*Dataset entries:*
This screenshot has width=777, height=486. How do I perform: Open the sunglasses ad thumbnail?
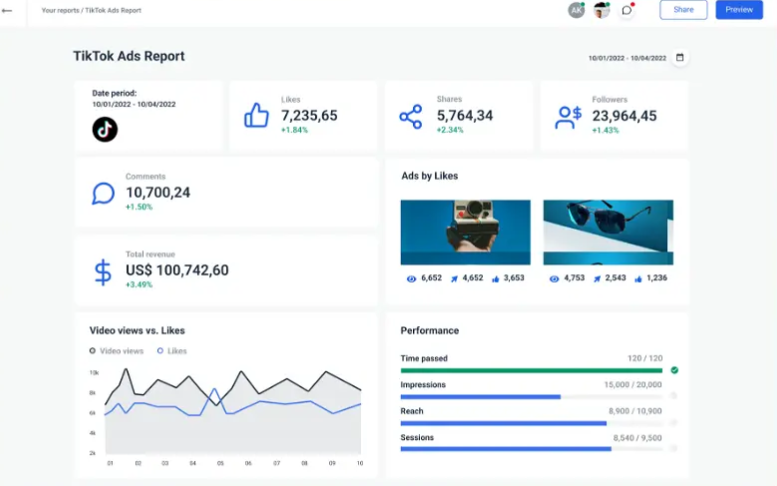[x=608, y=232]
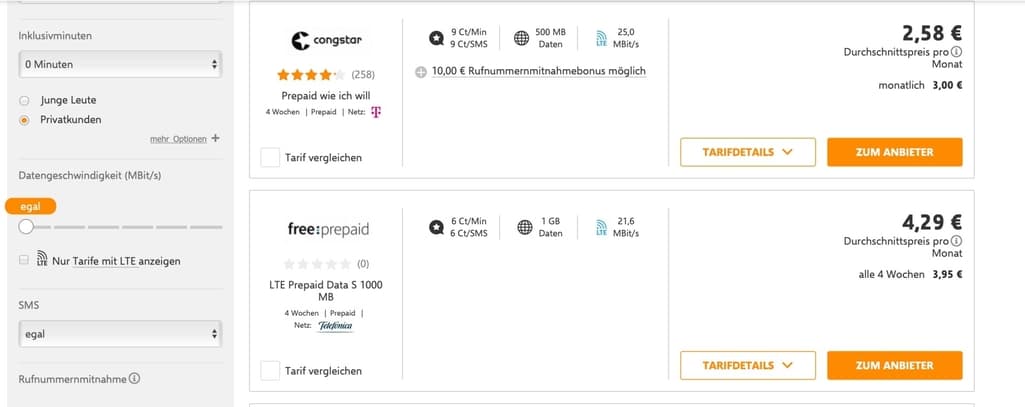Image resolution: width=1025 pixels, height=407 pixels.
Task: Click the Telefónica network logo
Action: tap(335, 325)
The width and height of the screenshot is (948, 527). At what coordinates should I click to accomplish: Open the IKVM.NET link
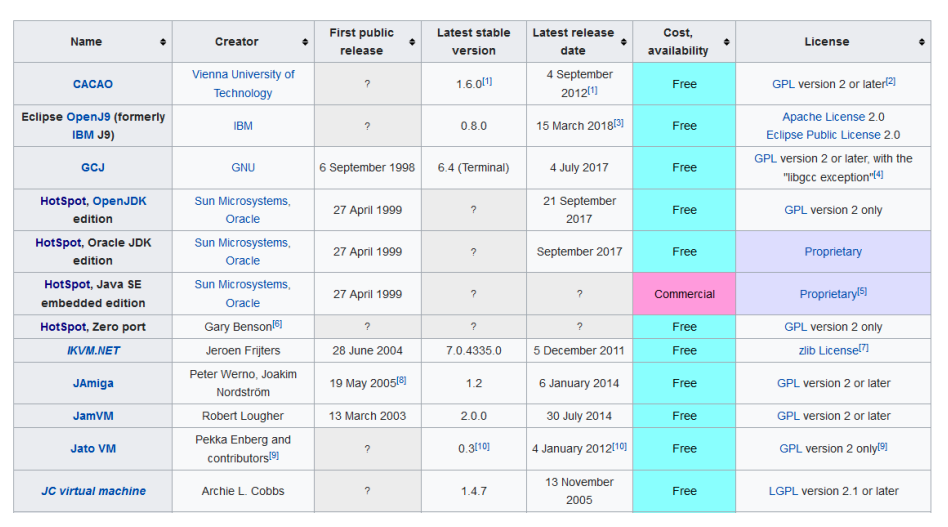tap(94, 351)
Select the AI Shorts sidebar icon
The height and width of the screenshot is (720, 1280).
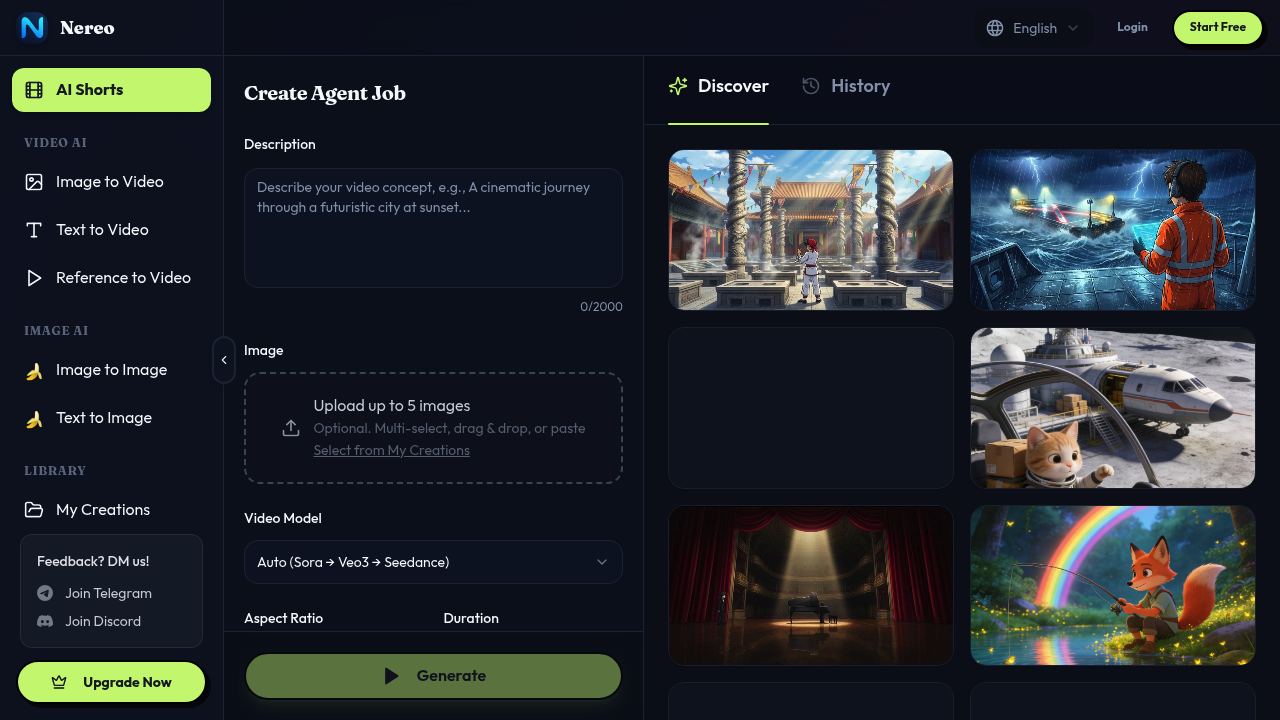click(33, 89)
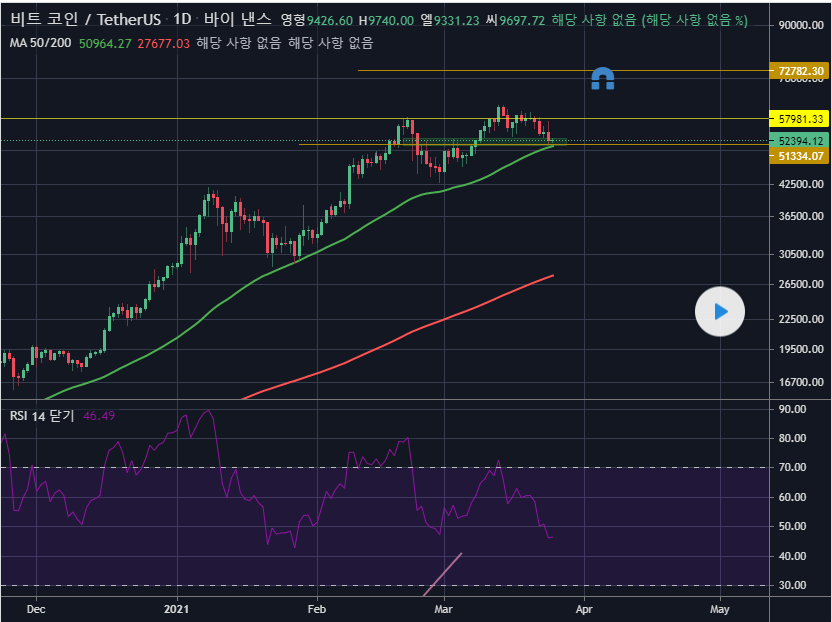Click the Feb label on time axis

(x=317, y=607)
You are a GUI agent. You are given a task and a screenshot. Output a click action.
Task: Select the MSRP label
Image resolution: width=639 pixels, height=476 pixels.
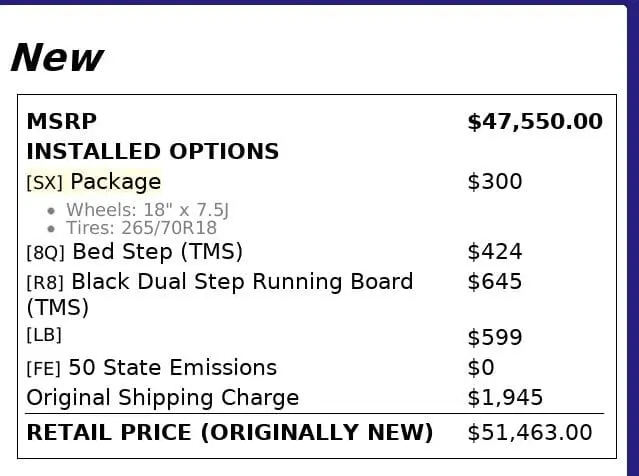(x=62, y=121)
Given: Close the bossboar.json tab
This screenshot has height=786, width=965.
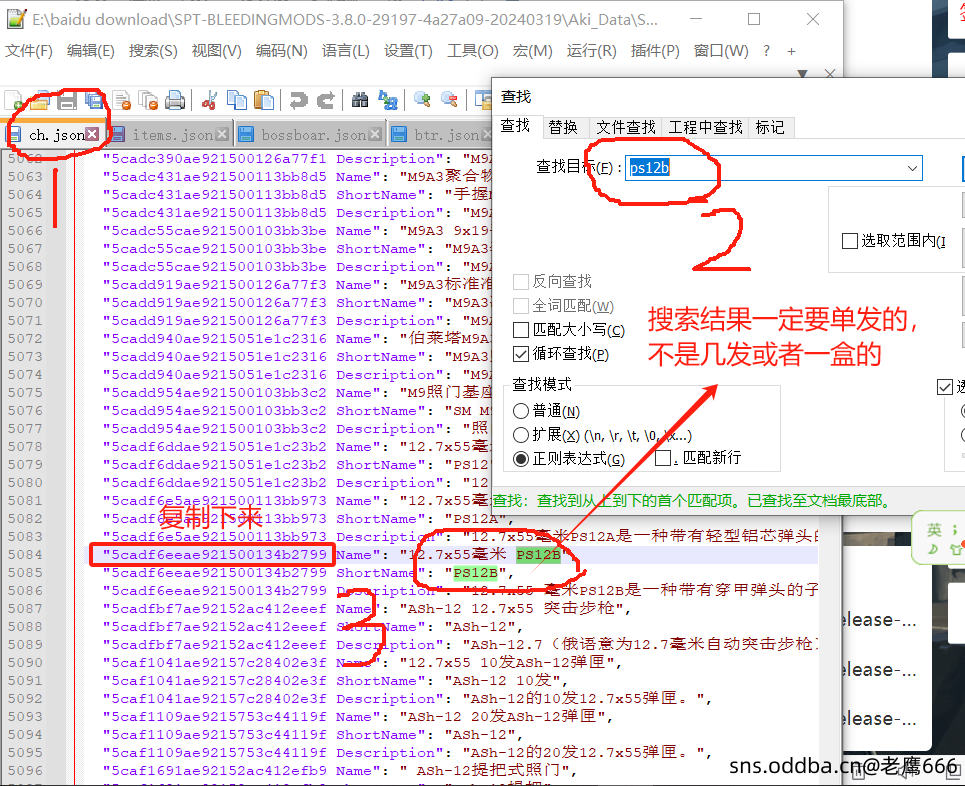Looking at the screenshot, I should 376,134.
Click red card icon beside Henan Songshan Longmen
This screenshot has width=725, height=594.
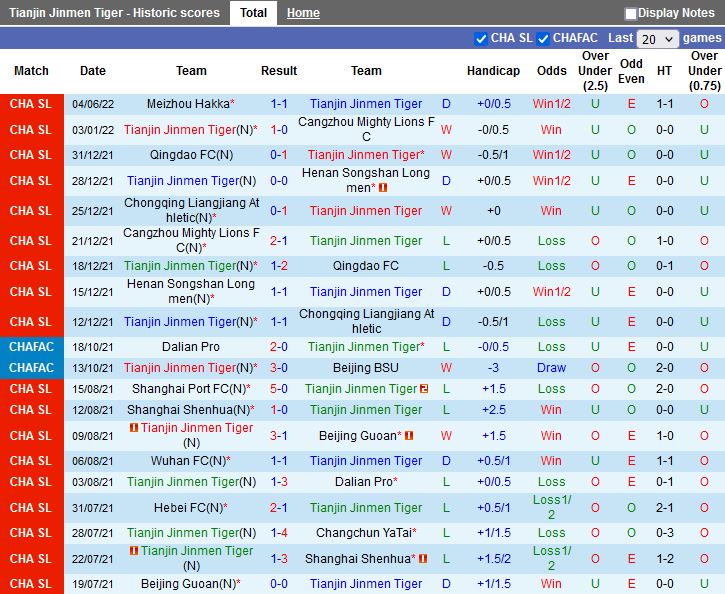pyautogui.click(x=383, y=188)
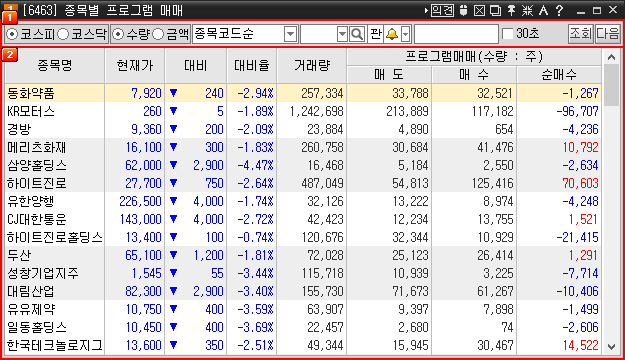Click the plug connection icon in title bar
Image resolution: width=625 pixels, height=360 pixels.
[463, 10]
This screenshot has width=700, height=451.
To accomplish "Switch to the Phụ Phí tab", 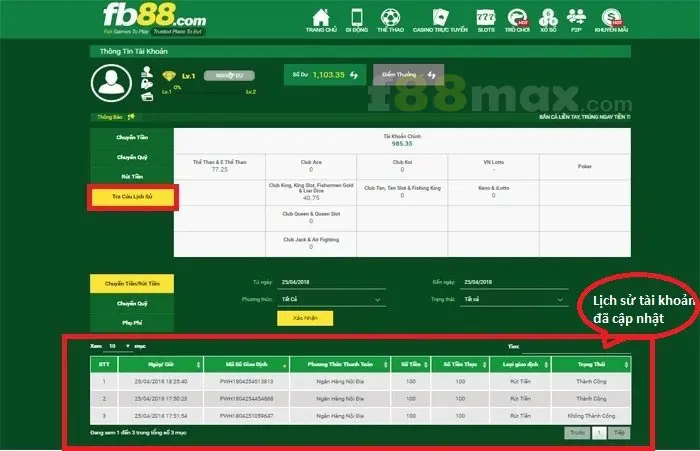I will [132, 322].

*Task item:* Within the data above, filter for lines containing the word "Select" and copy each one.

*Written response:*
Select the AI Shorts sidebar icon
Task: Select the MSRP label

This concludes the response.